[Records to process]
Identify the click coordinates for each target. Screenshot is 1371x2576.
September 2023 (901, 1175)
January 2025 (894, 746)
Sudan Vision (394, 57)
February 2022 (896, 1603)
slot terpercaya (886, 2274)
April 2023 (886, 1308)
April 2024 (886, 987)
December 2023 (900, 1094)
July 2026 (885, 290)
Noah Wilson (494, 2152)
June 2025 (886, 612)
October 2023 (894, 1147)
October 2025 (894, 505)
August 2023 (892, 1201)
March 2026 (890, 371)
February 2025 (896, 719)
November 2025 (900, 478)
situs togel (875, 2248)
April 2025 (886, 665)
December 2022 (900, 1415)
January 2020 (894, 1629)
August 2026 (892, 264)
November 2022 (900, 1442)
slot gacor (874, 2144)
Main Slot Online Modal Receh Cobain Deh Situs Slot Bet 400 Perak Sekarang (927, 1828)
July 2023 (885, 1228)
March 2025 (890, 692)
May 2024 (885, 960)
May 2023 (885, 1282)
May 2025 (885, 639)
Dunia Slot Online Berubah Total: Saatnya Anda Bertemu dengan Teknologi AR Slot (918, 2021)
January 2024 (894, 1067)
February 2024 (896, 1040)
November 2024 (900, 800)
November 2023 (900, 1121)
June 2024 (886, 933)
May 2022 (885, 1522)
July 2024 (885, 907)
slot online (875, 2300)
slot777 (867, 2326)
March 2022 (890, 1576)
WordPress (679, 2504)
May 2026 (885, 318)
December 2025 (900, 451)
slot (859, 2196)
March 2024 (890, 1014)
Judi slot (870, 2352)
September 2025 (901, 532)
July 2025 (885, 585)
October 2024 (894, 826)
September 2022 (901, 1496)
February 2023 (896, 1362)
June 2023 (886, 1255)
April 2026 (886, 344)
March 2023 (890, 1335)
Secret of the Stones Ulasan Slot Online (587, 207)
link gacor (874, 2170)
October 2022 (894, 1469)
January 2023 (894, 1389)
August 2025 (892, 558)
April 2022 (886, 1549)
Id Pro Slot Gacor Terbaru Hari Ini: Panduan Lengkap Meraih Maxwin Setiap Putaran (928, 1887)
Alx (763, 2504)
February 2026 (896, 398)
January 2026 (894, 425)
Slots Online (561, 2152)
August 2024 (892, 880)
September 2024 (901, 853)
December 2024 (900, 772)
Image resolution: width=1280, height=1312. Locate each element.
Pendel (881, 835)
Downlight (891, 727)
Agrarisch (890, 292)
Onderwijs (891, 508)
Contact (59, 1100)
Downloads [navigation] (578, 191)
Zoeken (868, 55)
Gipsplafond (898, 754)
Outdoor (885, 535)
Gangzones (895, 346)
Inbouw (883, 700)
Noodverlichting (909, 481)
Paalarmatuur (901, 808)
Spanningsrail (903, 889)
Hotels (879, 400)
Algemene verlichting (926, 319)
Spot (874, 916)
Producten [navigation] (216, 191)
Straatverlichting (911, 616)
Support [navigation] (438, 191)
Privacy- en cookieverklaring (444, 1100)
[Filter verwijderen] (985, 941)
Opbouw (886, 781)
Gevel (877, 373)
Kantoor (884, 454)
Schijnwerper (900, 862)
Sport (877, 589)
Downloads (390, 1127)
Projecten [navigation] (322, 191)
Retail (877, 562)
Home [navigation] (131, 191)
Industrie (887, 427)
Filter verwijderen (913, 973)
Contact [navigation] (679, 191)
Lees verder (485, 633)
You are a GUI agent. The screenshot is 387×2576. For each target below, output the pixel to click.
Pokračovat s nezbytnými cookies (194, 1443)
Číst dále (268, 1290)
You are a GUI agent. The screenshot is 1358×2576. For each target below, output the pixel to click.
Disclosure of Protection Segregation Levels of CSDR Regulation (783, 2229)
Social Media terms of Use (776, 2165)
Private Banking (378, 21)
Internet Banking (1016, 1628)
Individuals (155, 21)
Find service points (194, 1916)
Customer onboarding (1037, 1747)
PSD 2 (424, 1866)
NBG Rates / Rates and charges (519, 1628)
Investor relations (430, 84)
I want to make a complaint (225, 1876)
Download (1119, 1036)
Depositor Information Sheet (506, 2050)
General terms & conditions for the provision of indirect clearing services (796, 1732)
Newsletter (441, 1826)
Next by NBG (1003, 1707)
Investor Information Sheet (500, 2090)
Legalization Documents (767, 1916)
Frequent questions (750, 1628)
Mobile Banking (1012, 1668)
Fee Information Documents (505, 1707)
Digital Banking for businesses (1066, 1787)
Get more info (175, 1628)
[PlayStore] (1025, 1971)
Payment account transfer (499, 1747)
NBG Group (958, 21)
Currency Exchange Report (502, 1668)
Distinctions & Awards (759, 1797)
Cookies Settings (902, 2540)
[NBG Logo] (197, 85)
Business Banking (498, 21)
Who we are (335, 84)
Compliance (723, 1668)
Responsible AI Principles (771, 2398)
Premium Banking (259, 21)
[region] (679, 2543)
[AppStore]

[Task instructions]
Given the word "September", show every line of the records that contains it.

[Task solution]
September 2023 (901, 1175)
September 2025 (901, 532)
September 2022 (901, 1496)
September 2024 (901, 853)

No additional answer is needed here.